• **Written problem**: Copy out the material word for word, starting with the line containing "This screenshot has" and going on through the line containing "[x=166, y=327]".

• **Material provided**:
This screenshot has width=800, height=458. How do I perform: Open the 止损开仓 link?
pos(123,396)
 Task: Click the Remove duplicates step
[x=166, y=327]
==
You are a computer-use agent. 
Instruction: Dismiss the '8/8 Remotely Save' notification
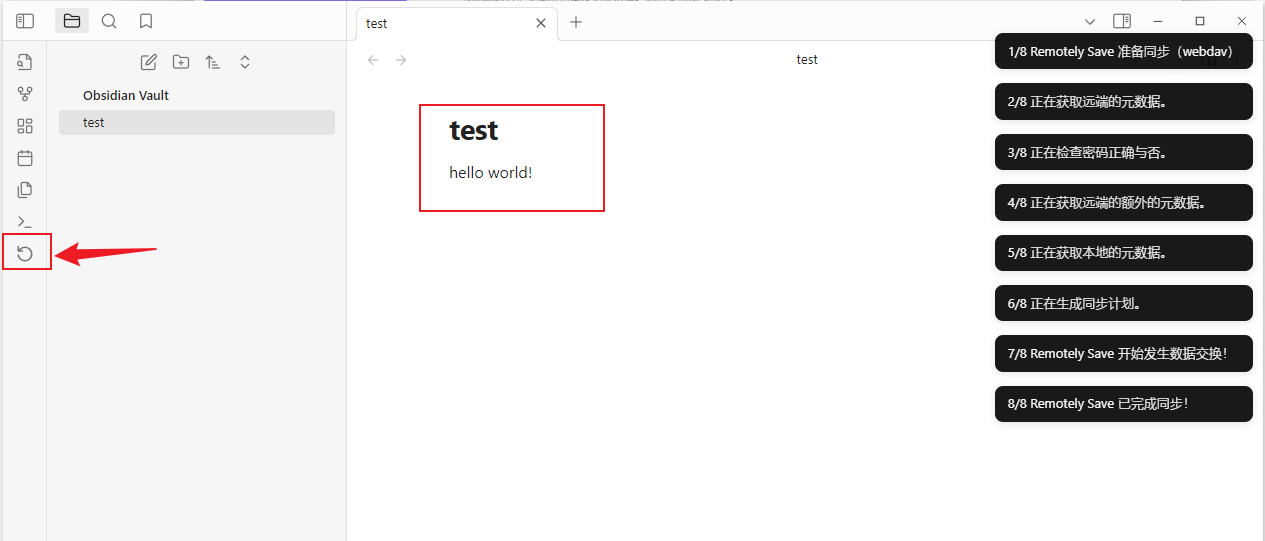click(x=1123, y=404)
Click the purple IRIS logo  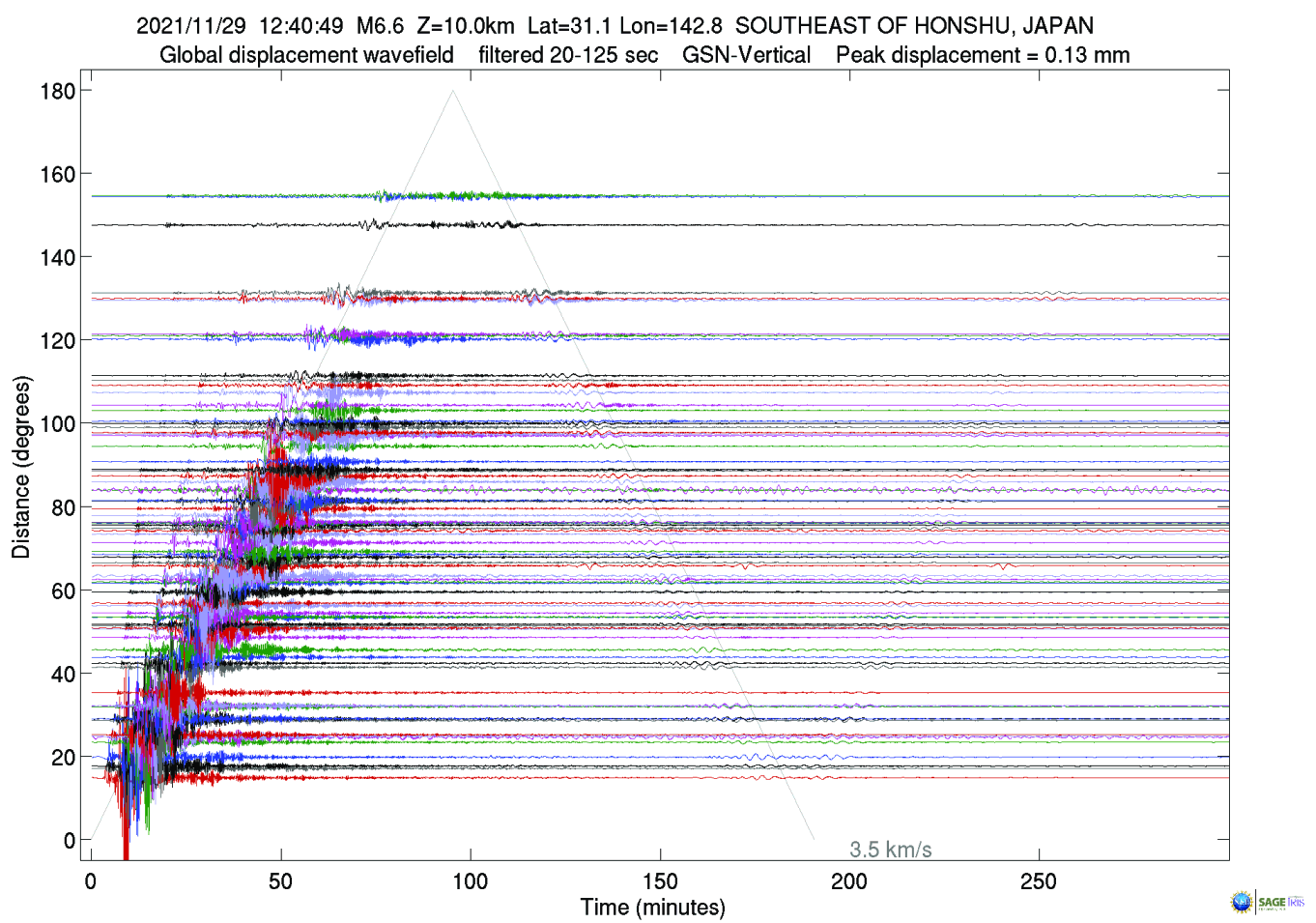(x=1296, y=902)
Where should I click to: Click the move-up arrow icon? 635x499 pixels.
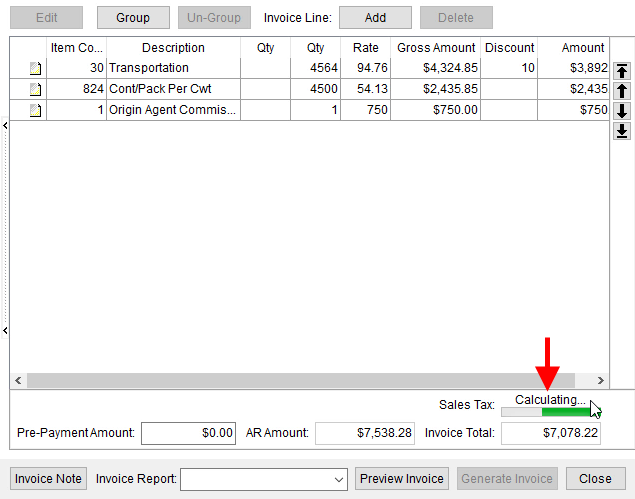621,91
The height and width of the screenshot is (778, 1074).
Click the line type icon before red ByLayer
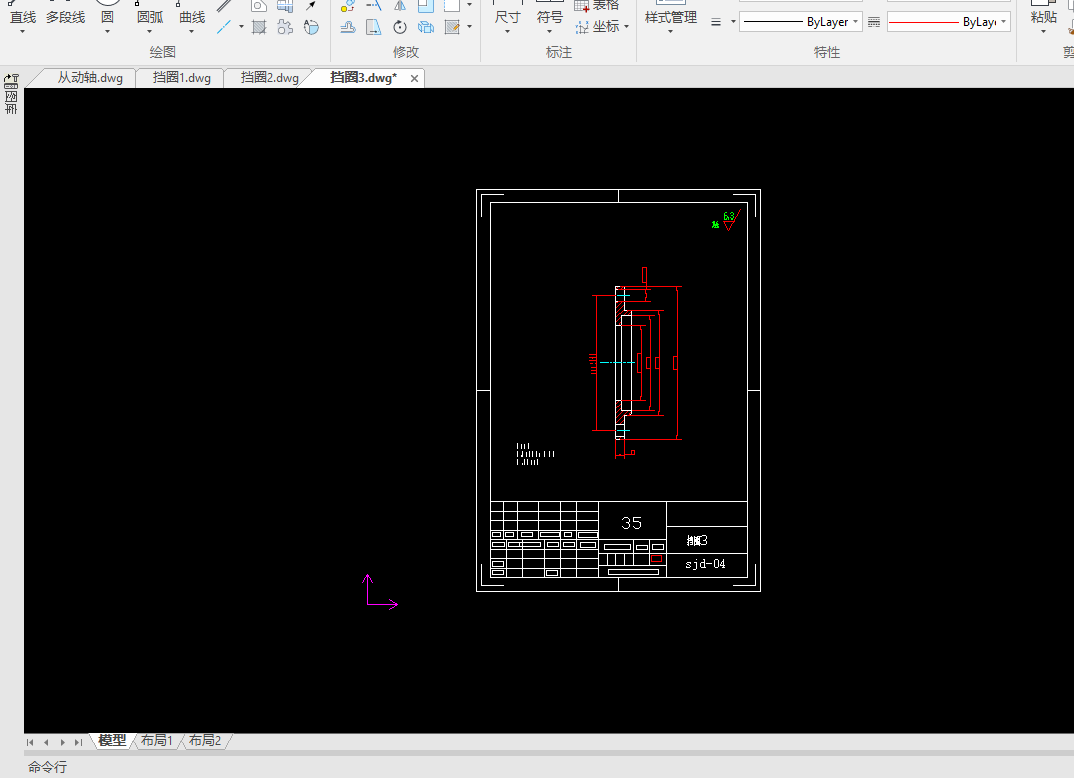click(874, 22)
...
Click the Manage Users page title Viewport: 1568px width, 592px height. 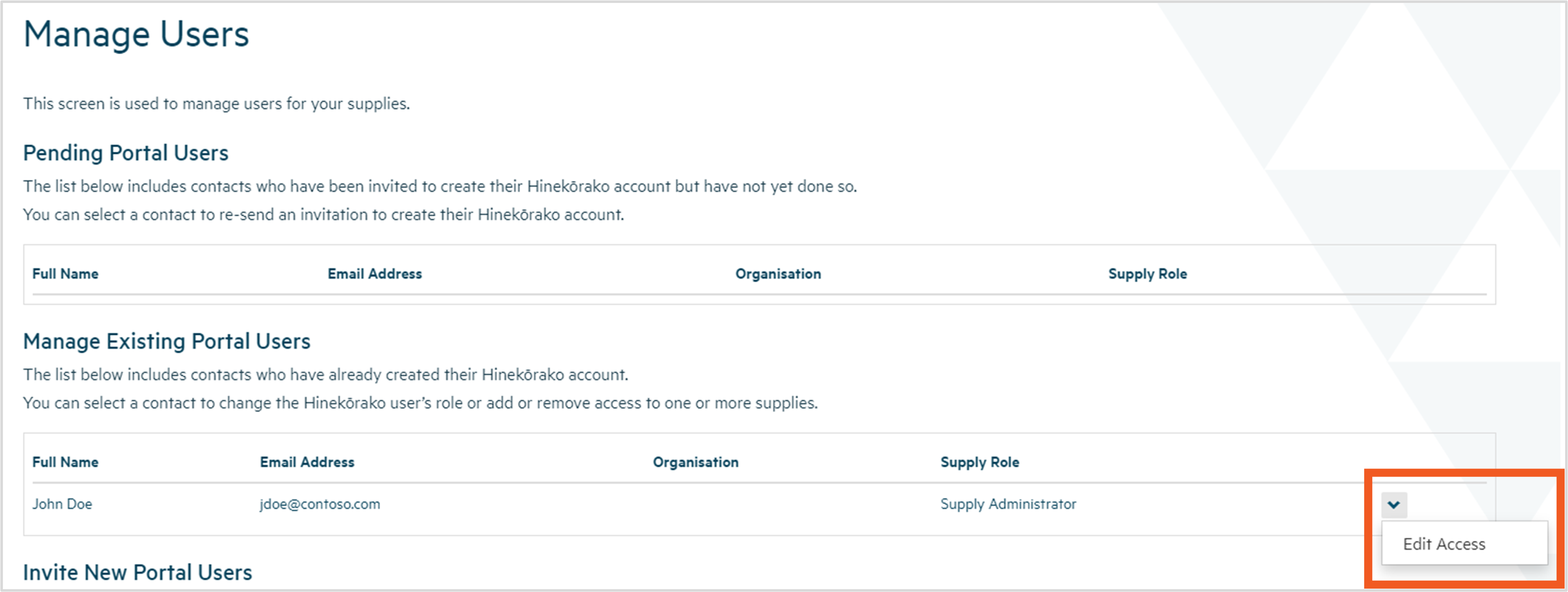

• **Exercise solution**:
This screenshot has width=800, height=458. How do I perform: Open the 止损开仓 link?
pos(123,396)
 Task: Click the Remove duplicates step
[x=166, y=327]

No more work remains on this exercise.